>>>>>

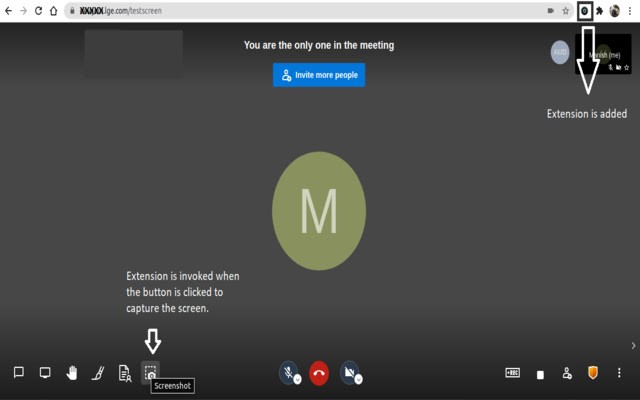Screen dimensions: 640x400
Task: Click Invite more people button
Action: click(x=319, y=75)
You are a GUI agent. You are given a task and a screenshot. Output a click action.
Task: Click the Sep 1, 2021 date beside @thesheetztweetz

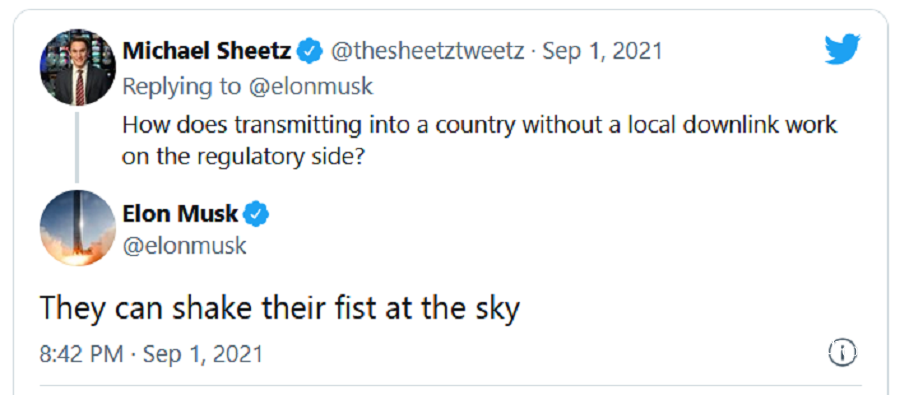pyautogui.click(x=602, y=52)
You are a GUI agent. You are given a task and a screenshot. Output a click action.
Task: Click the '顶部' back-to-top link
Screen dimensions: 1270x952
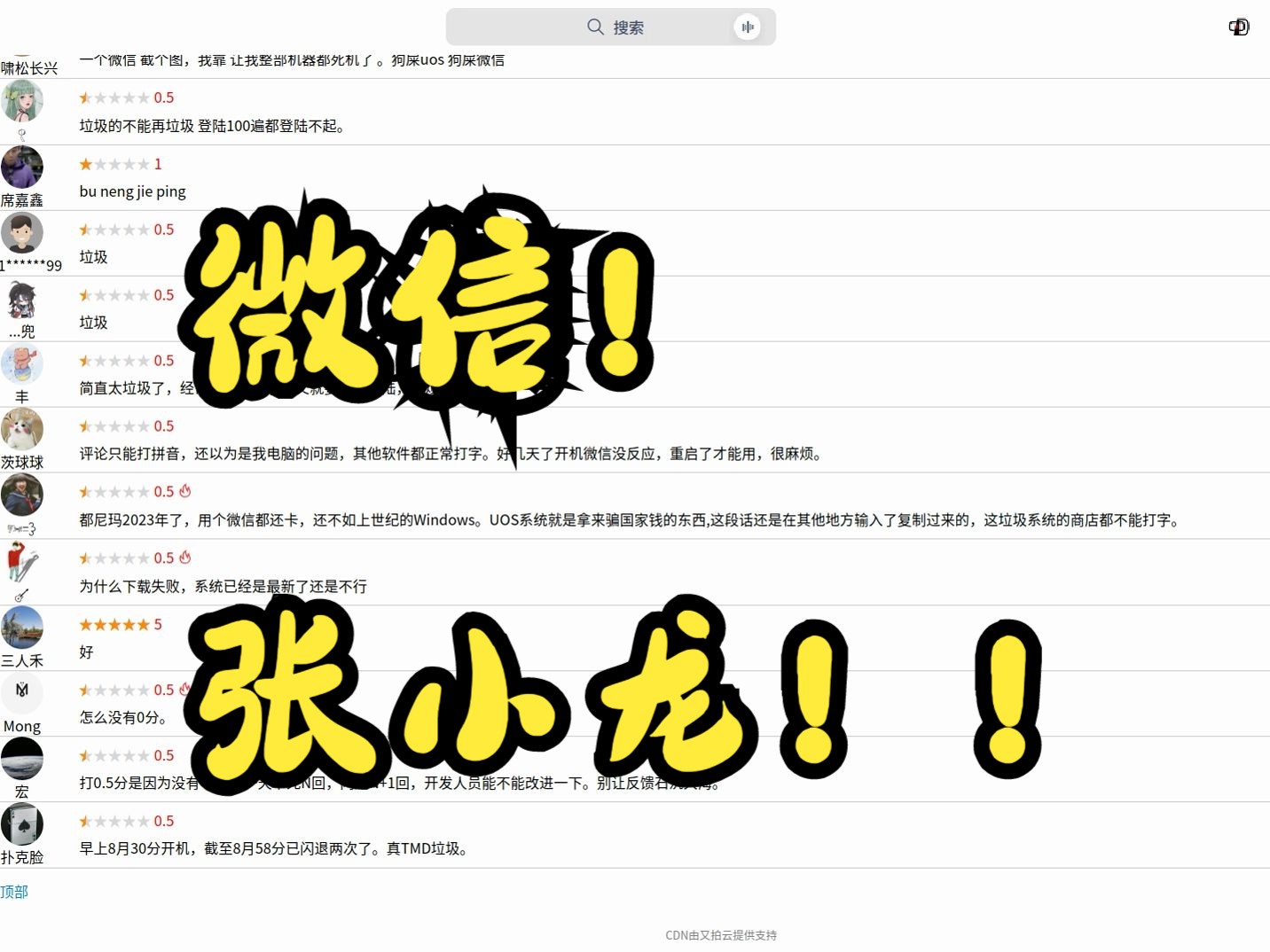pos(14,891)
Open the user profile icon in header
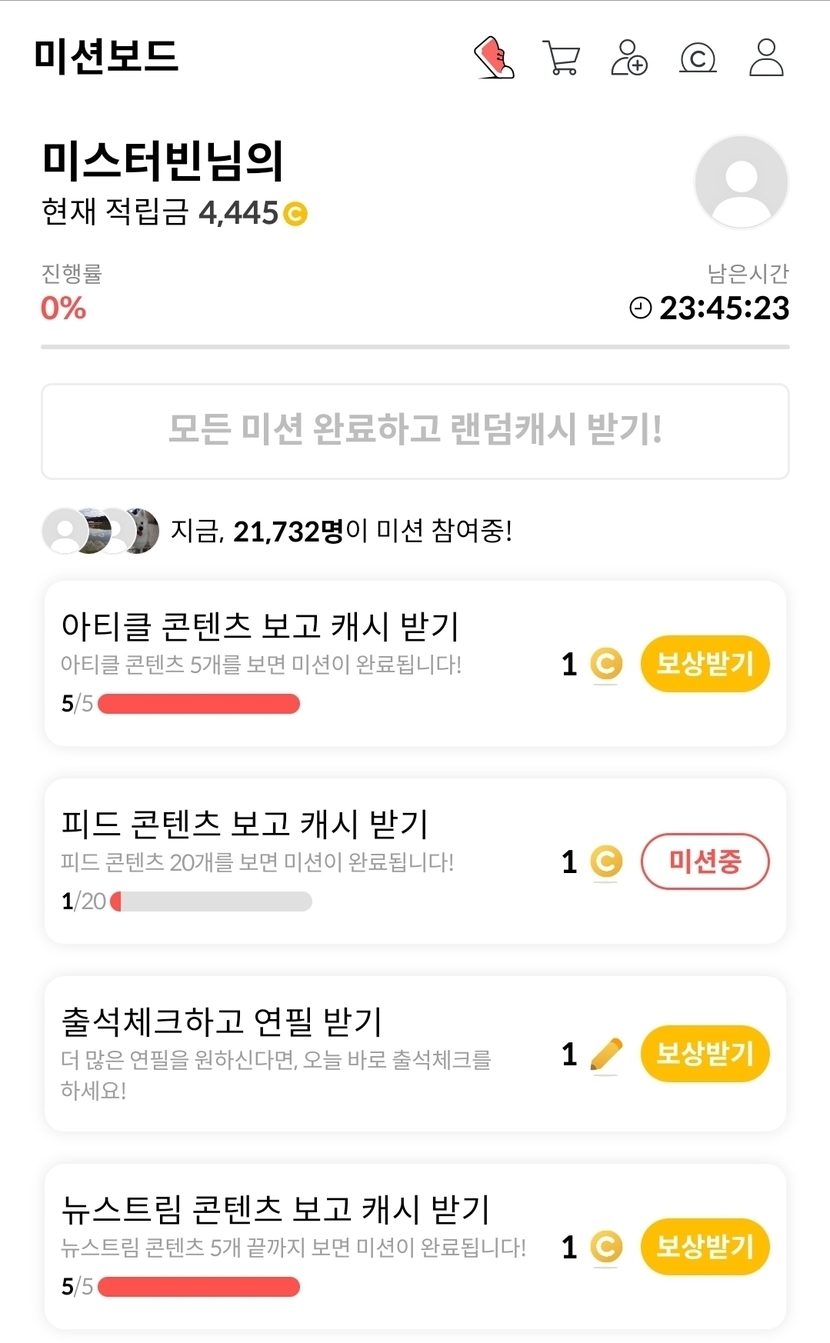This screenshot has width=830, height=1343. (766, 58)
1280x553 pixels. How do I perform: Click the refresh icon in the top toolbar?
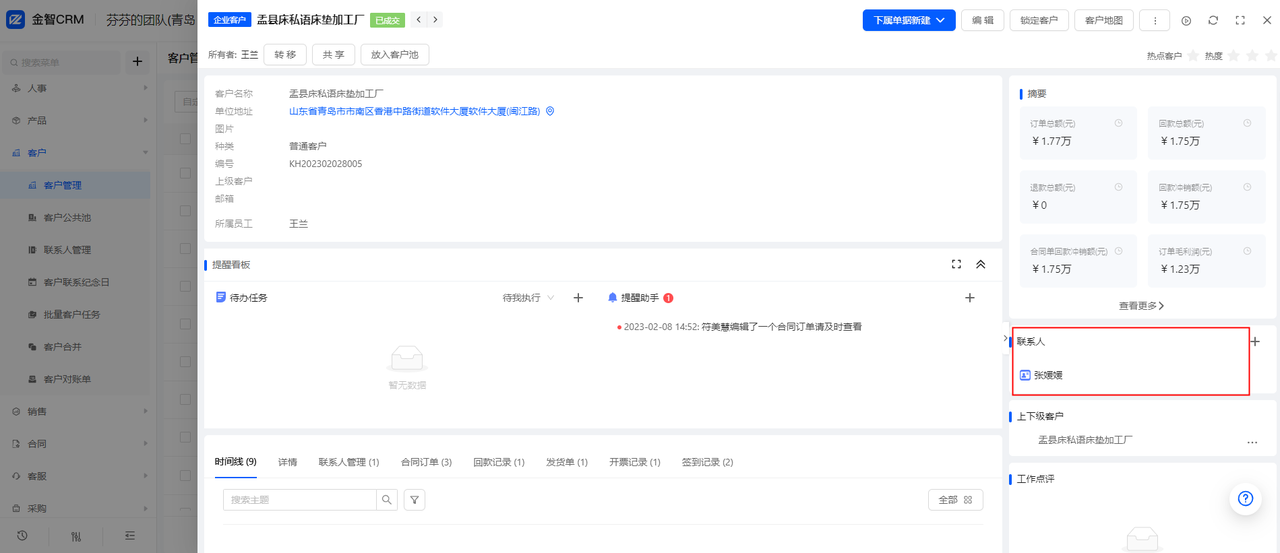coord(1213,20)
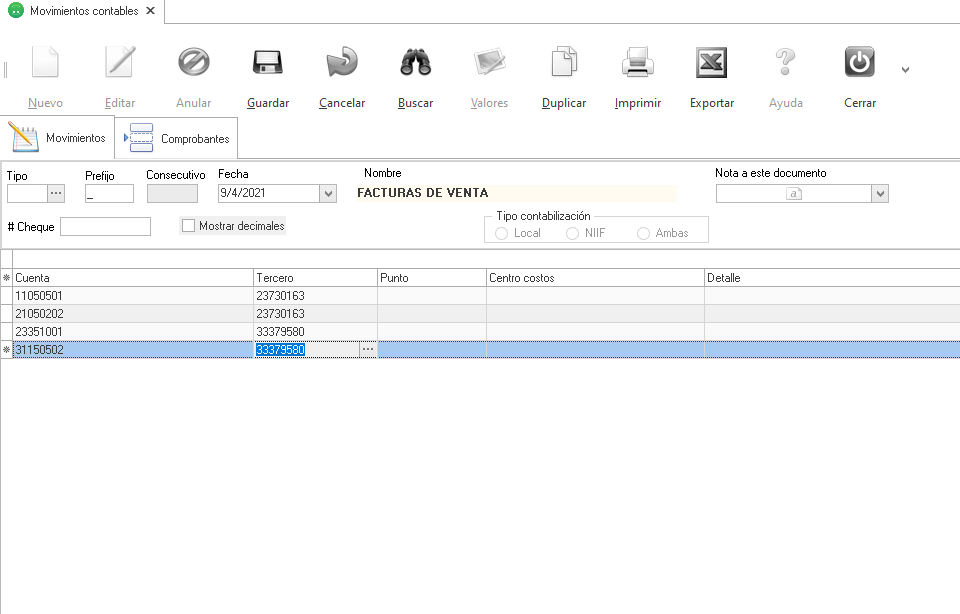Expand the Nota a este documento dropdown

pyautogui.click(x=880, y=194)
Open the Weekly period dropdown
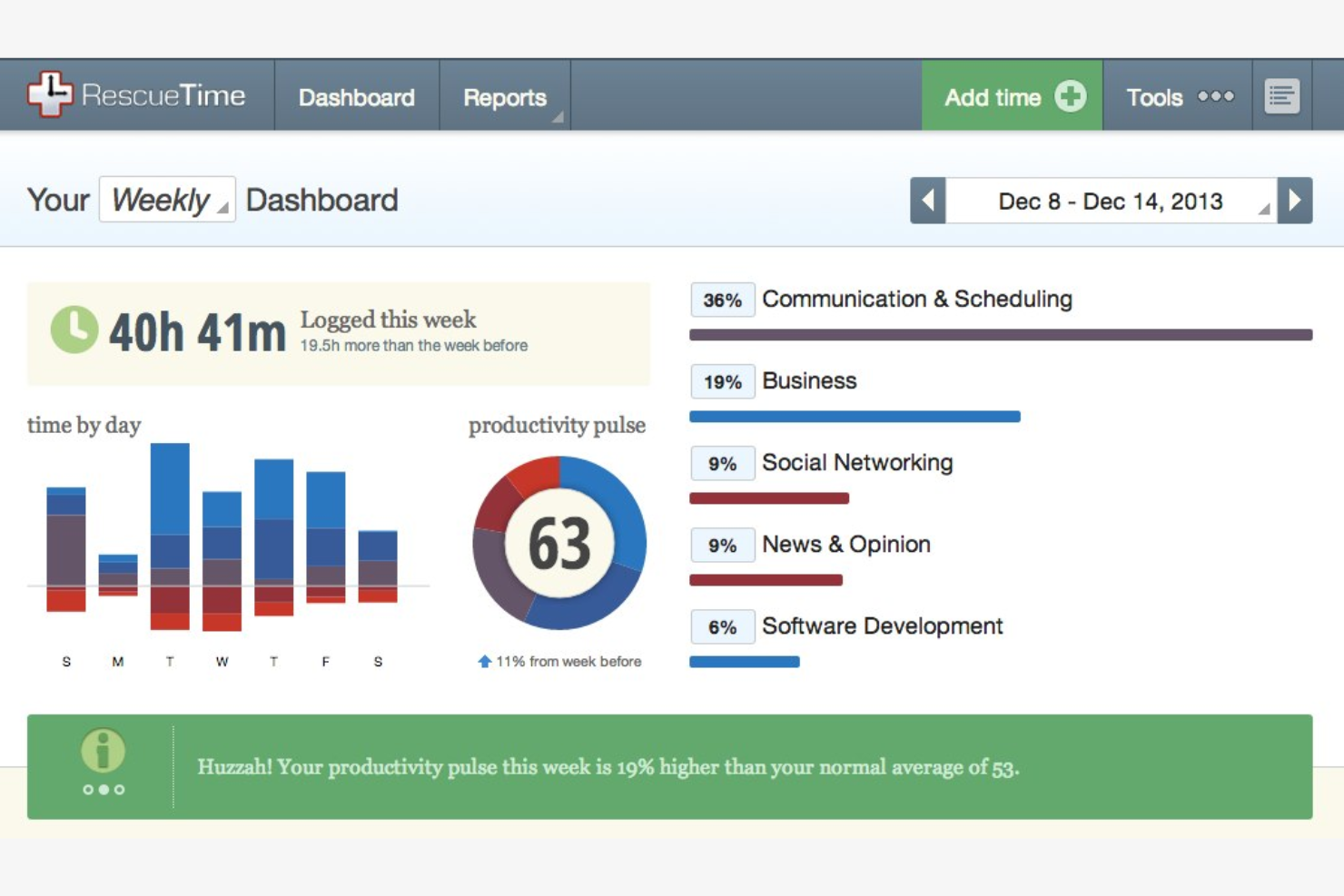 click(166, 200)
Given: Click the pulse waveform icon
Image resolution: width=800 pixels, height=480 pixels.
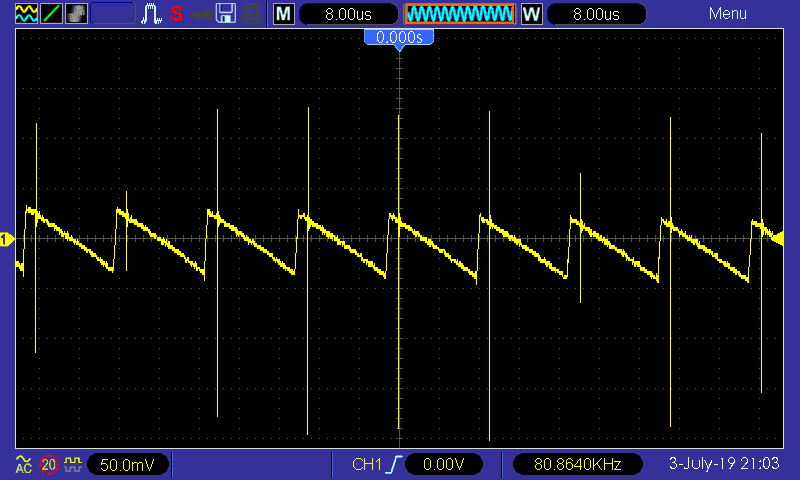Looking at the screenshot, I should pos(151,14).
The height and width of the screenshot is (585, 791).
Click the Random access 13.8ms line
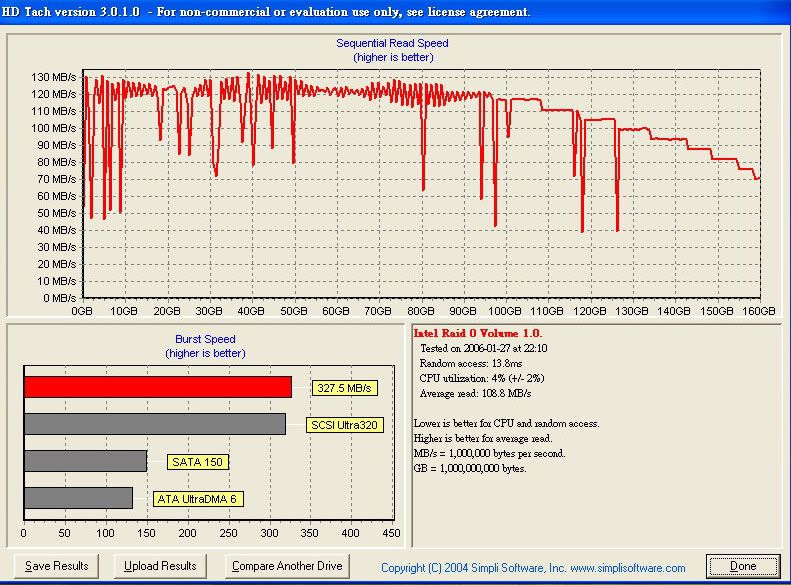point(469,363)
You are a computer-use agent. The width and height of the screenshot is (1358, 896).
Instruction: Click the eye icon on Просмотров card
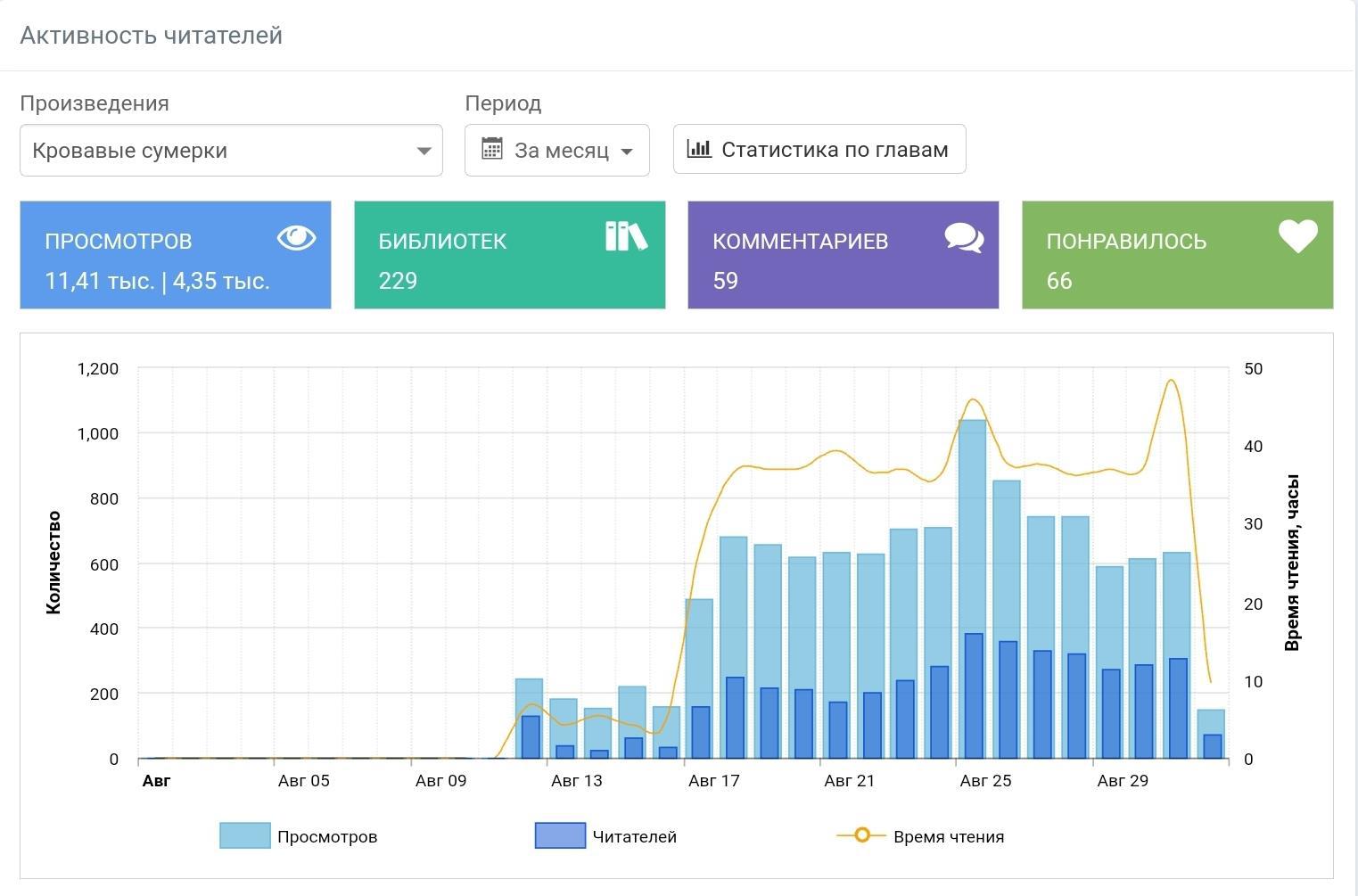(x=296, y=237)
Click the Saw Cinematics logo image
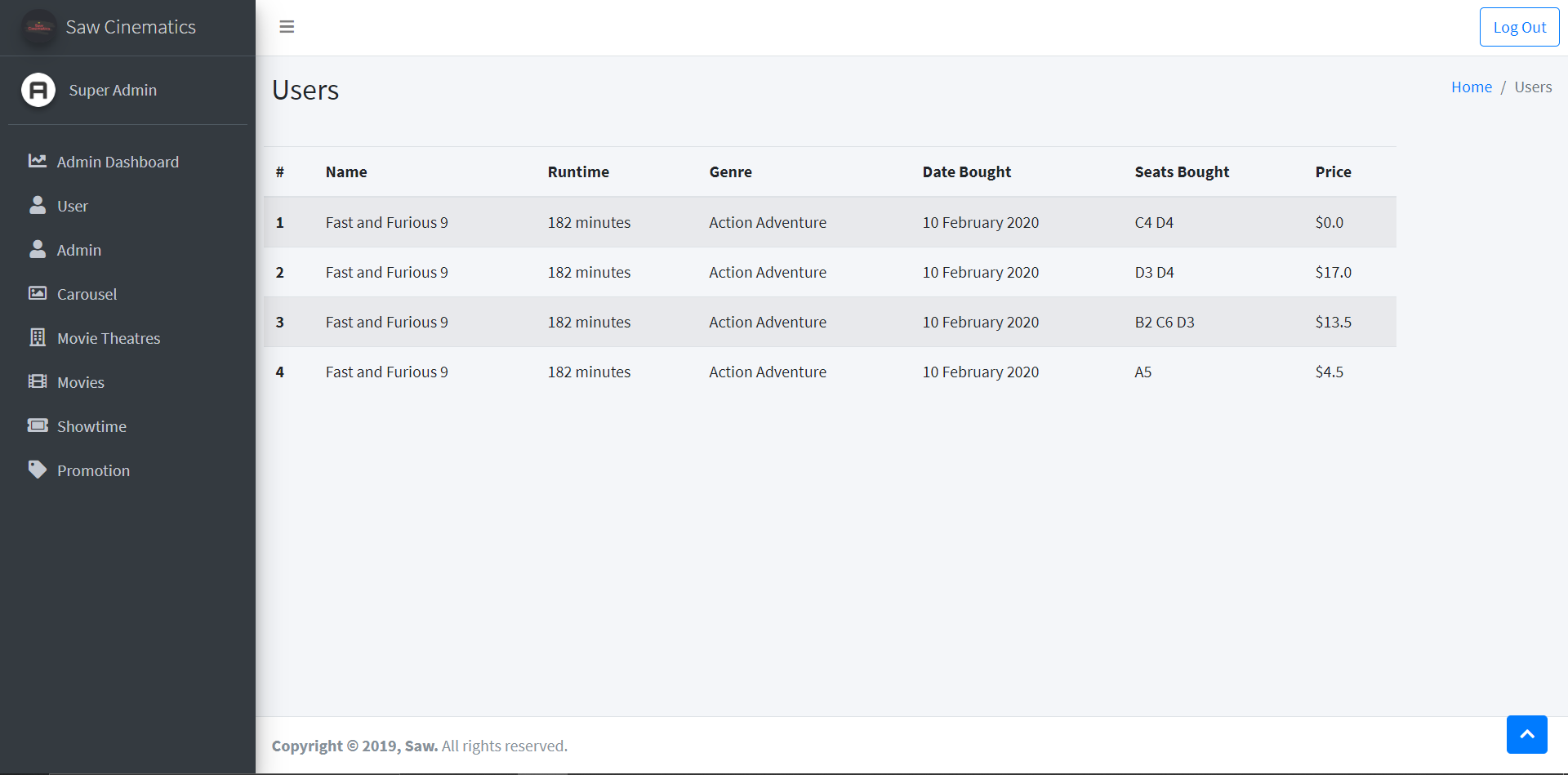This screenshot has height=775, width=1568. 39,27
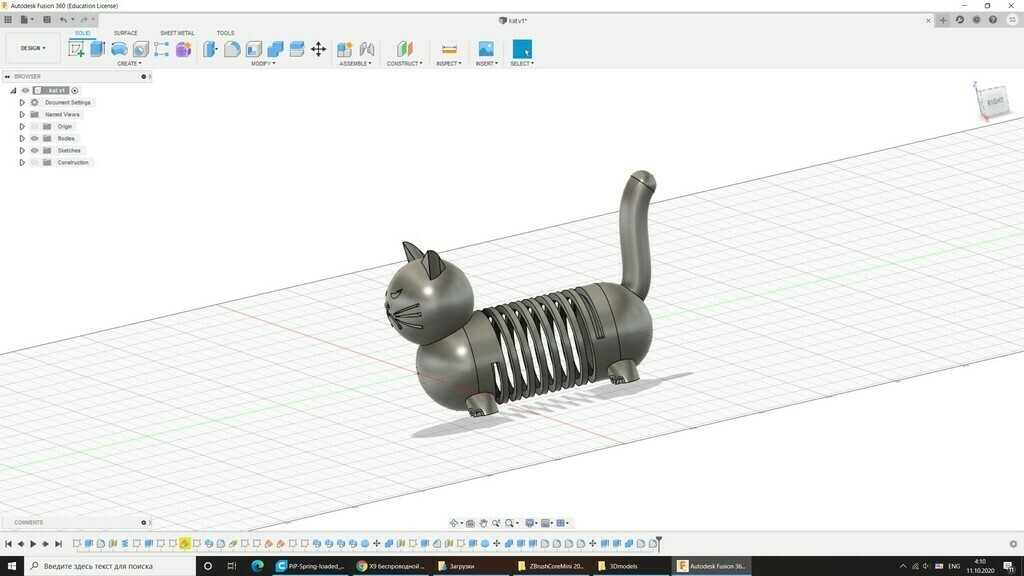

<<<<<

Task details:
Your copy should begin at the line containing "Click the Random access 13.8ms line" and end at the last line of the data above, matching each line exactly and holding no pictures.

Solution to this task:
Click the Random access 13.8ms line
point(469,363)
You are a computer-use agent. The width and height of the screenshot is (1358, 896).
Instruction: Click the eye icon on Просмотров card
(x=296, y=237)
Click the Saw Cinematics logo image
This screenshot has height=775, width=1568. 39,27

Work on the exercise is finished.